Highlights & Insights

  • The design of Gated Fusion is highly ingenious: Adjusting the audio impact using a scalar gating value activated by tanh simply and effectively solves the problem of determining "when audio is useful." This intuition can be transferred to any multimodal fusion scenario where "a certain modality is not always useful."
  • Core insight of the adaptive margin: Intra-modal similarity can serve as a proxy signal for cross-modal semantic correlation—visually similar videos tend to have semantically similar corresponding text. This prior provides a solid rationale for the margin design.
  • The combination of multi-granularity alignment + independent encoding ensures a good balance between retrieval efficiency and accuracy, which is crucial for real-world deployment.

Limitations & Future Work

  • Validated only on retrieval tasks, without testing the effectiveness of audio gated fusion on other downstream tasks such as video captioning or video QA.
  • The gating score is a global scalar, lacking the ability to make fine-grained selections across different temporal segments or frequency bands of the audio.
  • The audio encoder (AST) is frozen during training, which may prevent full alignment of audio representations with the CLIP space.
  • Deeper direct audio-text interactions have not been explored (in this work, audio is only fused with vision and is not directly matched with text).
  • vs. ECLIPSE: ECLIPSE uses cross-attention to fuse audio-visual modalities but lacks a gating mechanism to filter noisy audio. The gating design in this work is the core difference.
  • vs. TEFAL: TEFAL requires joint video-text processing to generate representations, resulting in low retrieval efficiency; AVIGATE encodes video and text independently, yielding higher efficiency.
  • vs.

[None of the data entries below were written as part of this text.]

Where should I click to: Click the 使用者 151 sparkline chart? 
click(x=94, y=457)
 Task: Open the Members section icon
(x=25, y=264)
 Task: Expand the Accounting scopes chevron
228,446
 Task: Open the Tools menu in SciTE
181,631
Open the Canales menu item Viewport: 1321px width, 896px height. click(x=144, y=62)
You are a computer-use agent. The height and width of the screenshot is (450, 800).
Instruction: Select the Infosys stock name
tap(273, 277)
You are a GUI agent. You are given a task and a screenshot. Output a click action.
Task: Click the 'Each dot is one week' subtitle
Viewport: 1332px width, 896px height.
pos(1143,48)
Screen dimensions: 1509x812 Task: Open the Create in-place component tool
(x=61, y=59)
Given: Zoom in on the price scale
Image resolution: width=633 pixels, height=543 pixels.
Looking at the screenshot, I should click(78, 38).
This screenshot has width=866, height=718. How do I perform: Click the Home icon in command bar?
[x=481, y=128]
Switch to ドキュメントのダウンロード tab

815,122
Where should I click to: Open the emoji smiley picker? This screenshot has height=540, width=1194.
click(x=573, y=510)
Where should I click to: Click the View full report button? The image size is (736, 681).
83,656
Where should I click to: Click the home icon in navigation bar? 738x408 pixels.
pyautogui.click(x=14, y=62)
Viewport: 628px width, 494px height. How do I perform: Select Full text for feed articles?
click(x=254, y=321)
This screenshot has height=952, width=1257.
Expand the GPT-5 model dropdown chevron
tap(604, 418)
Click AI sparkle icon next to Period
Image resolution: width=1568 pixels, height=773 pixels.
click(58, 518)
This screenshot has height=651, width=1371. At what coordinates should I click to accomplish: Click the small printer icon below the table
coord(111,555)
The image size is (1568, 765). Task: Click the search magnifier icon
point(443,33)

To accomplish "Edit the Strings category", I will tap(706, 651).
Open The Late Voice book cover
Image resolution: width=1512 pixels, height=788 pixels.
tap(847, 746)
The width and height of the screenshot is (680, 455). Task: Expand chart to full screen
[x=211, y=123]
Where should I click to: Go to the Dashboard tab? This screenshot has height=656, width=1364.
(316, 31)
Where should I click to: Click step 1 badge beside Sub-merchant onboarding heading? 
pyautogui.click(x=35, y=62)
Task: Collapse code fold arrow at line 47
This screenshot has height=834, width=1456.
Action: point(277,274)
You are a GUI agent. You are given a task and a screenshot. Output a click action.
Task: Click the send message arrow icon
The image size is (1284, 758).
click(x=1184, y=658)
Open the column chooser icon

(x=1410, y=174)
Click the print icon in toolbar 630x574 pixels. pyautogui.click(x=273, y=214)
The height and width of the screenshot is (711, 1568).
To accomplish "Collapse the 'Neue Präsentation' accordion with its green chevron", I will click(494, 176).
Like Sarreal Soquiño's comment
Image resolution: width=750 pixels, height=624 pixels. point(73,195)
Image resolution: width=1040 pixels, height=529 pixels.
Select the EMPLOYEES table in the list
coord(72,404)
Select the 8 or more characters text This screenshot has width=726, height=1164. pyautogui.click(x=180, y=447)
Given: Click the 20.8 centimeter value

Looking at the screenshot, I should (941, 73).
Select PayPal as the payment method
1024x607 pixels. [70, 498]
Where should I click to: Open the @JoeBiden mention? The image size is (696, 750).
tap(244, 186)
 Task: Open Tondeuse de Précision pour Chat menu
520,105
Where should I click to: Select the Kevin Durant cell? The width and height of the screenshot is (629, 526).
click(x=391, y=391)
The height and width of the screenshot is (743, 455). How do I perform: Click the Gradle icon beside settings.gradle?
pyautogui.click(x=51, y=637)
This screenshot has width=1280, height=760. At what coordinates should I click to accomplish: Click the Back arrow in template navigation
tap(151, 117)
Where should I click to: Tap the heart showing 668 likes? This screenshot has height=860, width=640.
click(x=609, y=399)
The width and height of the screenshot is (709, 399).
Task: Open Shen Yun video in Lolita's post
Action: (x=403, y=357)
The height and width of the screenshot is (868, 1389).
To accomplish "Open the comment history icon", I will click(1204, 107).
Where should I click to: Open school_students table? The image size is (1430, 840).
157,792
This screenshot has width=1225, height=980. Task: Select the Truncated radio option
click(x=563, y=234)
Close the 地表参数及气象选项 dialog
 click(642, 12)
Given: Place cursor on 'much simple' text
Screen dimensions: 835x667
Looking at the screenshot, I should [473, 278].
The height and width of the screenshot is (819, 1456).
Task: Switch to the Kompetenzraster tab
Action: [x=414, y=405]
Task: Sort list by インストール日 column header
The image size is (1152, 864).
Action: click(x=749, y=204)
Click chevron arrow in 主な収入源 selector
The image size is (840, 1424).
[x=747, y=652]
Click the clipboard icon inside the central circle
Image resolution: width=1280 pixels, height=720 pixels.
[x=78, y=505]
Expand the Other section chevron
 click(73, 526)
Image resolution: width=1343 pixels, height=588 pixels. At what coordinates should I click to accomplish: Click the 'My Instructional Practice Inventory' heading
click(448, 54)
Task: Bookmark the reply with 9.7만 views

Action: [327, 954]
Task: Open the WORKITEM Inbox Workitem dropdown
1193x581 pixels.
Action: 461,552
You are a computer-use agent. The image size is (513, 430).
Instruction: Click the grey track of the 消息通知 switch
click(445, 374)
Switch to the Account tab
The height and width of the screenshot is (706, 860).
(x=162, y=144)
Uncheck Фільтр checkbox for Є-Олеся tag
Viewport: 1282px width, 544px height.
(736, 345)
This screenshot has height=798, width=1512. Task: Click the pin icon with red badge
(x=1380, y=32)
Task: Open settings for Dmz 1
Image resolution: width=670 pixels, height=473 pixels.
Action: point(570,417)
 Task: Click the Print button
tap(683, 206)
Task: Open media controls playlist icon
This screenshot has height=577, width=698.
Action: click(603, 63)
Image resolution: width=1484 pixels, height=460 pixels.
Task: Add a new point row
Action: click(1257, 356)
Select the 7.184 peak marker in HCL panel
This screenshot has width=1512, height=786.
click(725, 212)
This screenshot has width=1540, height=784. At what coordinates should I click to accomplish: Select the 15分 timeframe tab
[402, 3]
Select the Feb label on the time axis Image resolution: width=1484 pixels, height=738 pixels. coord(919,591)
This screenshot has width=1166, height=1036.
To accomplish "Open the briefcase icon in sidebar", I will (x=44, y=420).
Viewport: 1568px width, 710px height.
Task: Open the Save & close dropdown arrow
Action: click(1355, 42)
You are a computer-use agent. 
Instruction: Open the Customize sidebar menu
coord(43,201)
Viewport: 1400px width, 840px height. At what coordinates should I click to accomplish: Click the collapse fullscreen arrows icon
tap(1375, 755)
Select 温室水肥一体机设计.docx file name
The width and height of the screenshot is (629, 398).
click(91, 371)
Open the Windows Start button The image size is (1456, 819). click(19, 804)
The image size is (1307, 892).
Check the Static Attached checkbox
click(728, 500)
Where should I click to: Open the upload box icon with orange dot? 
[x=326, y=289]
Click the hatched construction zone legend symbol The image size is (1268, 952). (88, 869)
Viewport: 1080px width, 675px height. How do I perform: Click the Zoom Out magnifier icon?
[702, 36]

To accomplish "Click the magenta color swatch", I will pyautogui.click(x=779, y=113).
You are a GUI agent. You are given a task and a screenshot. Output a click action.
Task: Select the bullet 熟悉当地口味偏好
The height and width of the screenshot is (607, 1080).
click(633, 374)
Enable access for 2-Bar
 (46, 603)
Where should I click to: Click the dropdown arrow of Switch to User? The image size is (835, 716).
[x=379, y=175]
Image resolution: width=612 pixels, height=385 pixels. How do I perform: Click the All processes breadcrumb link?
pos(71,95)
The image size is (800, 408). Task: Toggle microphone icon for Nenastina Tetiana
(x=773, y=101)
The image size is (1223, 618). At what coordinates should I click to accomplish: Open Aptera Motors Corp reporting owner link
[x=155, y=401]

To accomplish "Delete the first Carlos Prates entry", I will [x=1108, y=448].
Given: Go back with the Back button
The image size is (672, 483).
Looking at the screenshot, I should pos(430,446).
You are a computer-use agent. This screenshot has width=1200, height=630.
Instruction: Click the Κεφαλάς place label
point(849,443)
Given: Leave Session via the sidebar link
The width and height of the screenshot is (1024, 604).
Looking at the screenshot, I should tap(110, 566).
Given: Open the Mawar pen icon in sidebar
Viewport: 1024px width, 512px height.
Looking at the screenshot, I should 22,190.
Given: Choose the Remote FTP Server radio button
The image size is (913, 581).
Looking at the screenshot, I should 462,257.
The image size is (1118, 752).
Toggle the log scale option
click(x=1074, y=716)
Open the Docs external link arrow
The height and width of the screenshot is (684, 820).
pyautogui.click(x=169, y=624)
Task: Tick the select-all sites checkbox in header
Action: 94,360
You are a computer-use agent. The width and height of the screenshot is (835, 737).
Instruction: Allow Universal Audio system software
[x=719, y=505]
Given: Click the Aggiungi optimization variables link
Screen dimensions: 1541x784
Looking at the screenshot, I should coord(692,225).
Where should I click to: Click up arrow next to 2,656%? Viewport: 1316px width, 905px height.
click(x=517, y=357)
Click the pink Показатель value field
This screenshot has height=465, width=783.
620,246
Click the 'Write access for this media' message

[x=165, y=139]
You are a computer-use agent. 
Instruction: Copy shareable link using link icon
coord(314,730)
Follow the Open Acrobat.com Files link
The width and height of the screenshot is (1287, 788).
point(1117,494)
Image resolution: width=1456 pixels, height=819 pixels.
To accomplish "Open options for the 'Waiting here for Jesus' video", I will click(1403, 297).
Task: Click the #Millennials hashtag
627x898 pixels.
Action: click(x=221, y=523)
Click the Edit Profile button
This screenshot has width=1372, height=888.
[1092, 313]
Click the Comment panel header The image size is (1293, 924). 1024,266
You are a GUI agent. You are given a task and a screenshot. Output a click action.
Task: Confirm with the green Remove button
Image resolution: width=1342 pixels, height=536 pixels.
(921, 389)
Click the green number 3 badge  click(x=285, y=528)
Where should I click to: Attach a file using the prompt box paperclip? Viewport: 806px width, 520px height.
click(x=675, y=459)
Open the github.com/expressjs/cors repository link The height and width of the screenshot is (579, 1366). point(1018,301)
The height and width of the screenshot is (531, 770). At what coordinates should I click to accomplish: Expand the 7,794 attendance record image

UATVR: UATVR handles uncertainty through distribution matching but does not use audio; AVIGATE builds on UATVR by introducing the audio modality and achieves further improvements.

Rating

  • Novelty: ⭐⭐⭐⭐ Both gated fusion and adaptive margin have innovations, but the overall framework is somewhat incremental.
  • Experimental Thoroughness: ⭐⭐⭐⭐ Evaluation across multiple benchmarks and ablation studies is relatively comprehensive, but lacks visualization analysis of the gating scores.
  • Writing Quality: ⭐⭐⭐⭐ Clear structure and intuitive diagrams.
  • Value: ⭐⭐⭐⭐ The gated fusion concept has practical value and is transferable to other multimodal scenarios.